Grand classique du chanbara, Goyokin, l’or du Shogun est sans doute l'œuvre la plus populaire de Hideo Gosha. Et il est vrai que ce film reflète très bien le travail de modernisation entreprit par le cinéaste pour un genre remit au goût du jour quelques années auparavant par Kurosawa ou Kobayashi. On retrouve ainsi sa volonté de démythifier la figure iconique du samouraï en se montrant critique envers la société nippone. On retrouve également son sens de la mise en scène, singulière et efficace, qui donne toute sa superbe au combat au sabre...

Seulement, en privilégiant la forme au fond, Goyokin peine à renouveler l'excellence des œuvres majeures de Gosha, comme Hitokiri.

L'histoire nous plonge dans le Japon du XIXe siècle à une période où les clans de samouraïs tentent de devenir autonome, en s'opposant au Shogun. Ainsi, comme il faut bien vivre, ces samouraïs vont se lancer dans une entreprise de truanderie pour récolter un peu d'oseille ! Ils vont ainsi piller un bateau du Shogun pour mettre la main sur une cargaison d'or, massacrant au passage un village de pêcheurs, histoire de supprimer les témoins gênants et de brouiller ainsi les pistes.

Dès le début, le ton est donné. L'ambiance sombre, pessimiste, devient même anxiogène avec l'apport d'une touche de fantastique. La mise en scène de Gosha est imparable, elle nous plonge immédiatement dans un monde au bord du chaos, où les valeurs d'antan et la morale n'existent plus, laissant la place à l'égoïsme et à la sauvagerie. Les samouraïs se muent en tueur de femmes et d'enfants pour quelques pièces d'or, le héros déchu est tout juste bon à s'exhiber dans un spectacle de foire...reste-t-il encore quelque chose à sauver dans ce monde ? Oui, sans doute, tout espoir n'est pas perdu et on peut toujours changer en rachetant ses fautes. Ainsi, on va suivre Magobei qui va tenter de regagner son honneur en partant en croisade contre ses anciens amis. C'est carré, efficace, mais ça manque un peu de consistance !

Car une fois le décor posé, une fois l'aspect fantastique appréhendé, l'histoire évolue sans surprise sur le mode du film de vengeance. Alors bien sûr, le spectacle est assuré par de brillantes scènes d'action, mais on reste en dessous de classiques tels que Harakiri, Les Sept Samouraïs ou même Trois samourais hors-la-loi du même Gosha. La différence vient du fait que ces films avaient un propos bien plus fort et bien plus subversifs à défendre, et puis leurs réalisations étaient basées sur le même tempo. Ici, Gosha survole l'aspect social de cette période trouble tout comme l'aspect politique ! Bien sûr, il dépeint avec une certaine pertinence ce système à la dérive mais rapidement on ne voit ces samouraïs que comme une bande de hors-la-loi ou de renégats, et l'attention se focalise un peu trop sur l'action. Mais Goyokin perd également en charme en passant à la couleur ! Outre le fait que le noir & blanc donne une certaine élégance à l'oeuvre, il permet également de renforcer l'impression de désenchantement voulue par Gosha !
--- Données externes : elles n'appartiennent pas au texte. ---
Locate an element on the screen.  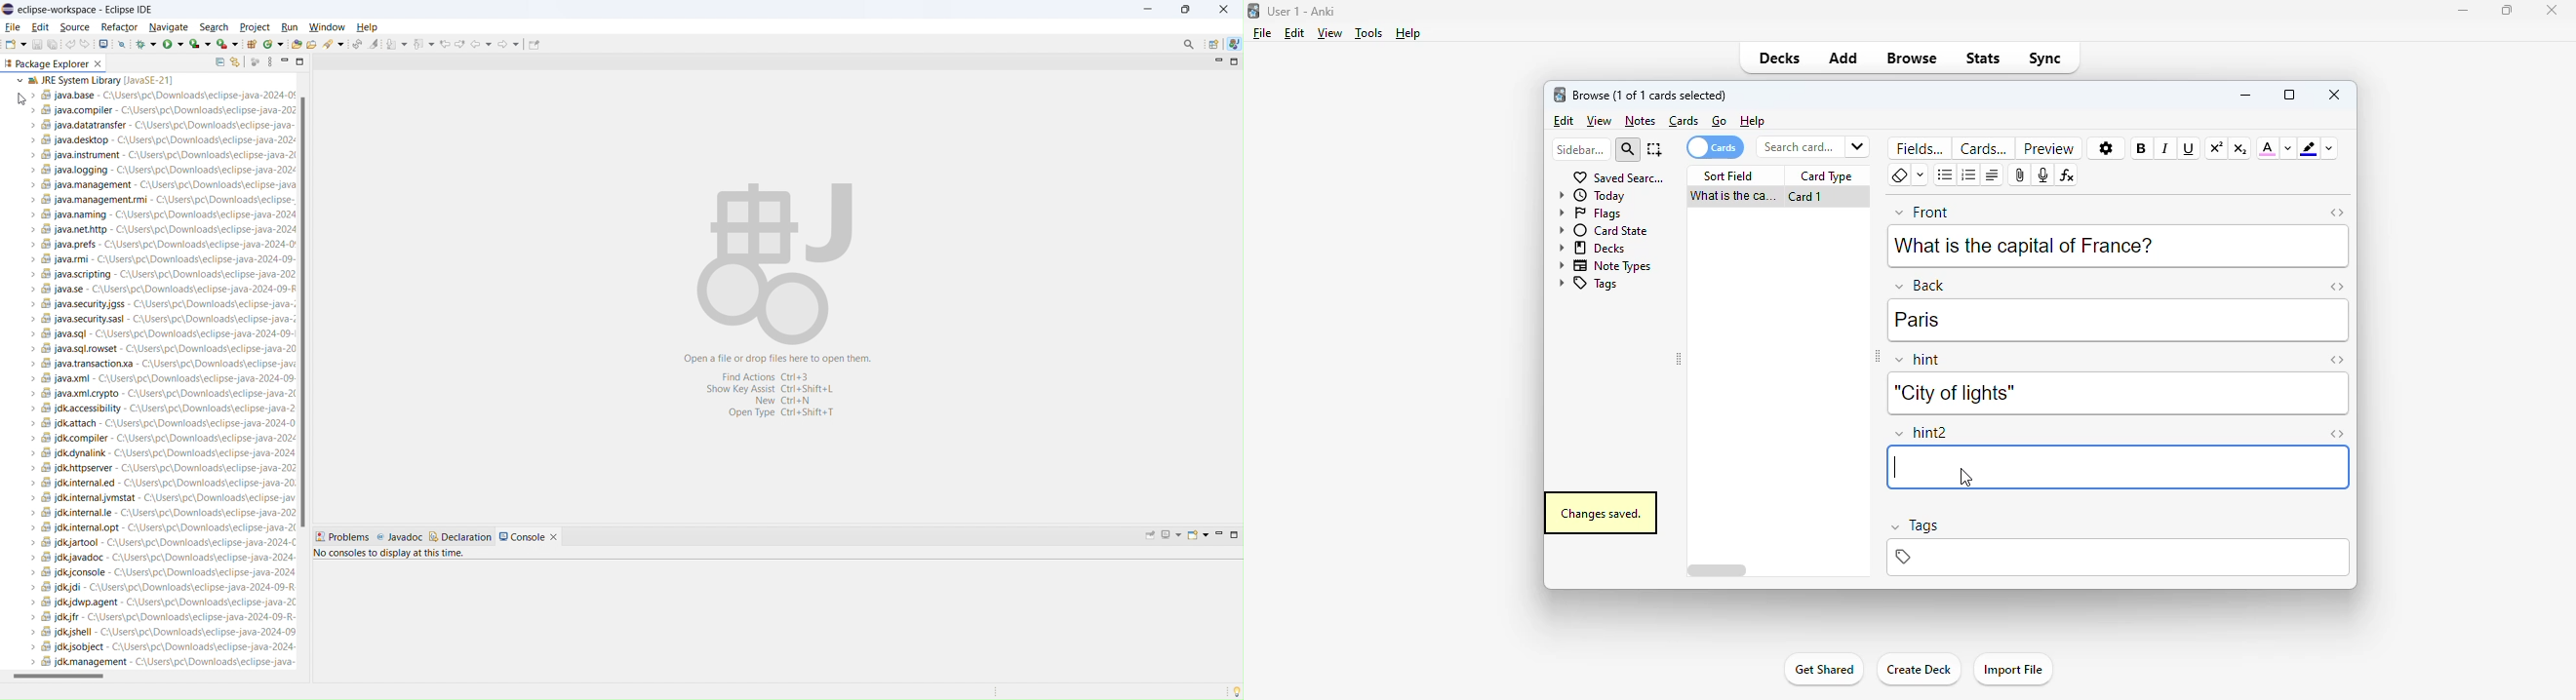
change color is located at coordinates (2288, 148).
Généralement on fait le rapprochement entre le western et le chanbara. Avec Goyokin, on peut dire qu'on est passé directement au western spaghetti avec, notamment, une esthétisation de la violence bien plus accrue. Si Gosha donne un aspect crépusculaire à son chanbara, il signe surtout un spectacle visuel digne des plus belles réalisations du western spag'. De par son univers enneigé, on pense tout de suite au Grand Silence de Corbucci. Et il est vrai que les deux films ont beaucoup de similitudes en mettant en scène des personnages d'une vraie noirceur dans un environnement d'une blancheur virginale. Et puis l'aspect fantastique rappel Keoma ou Pale Rider ; celui-ci est très bien amené par petites touches, donnant une vraie ampleur dramatique à la scène d'intro et au final. Le reste du film s'essouffle un peu, avec des longueurs et du bavardage inutile.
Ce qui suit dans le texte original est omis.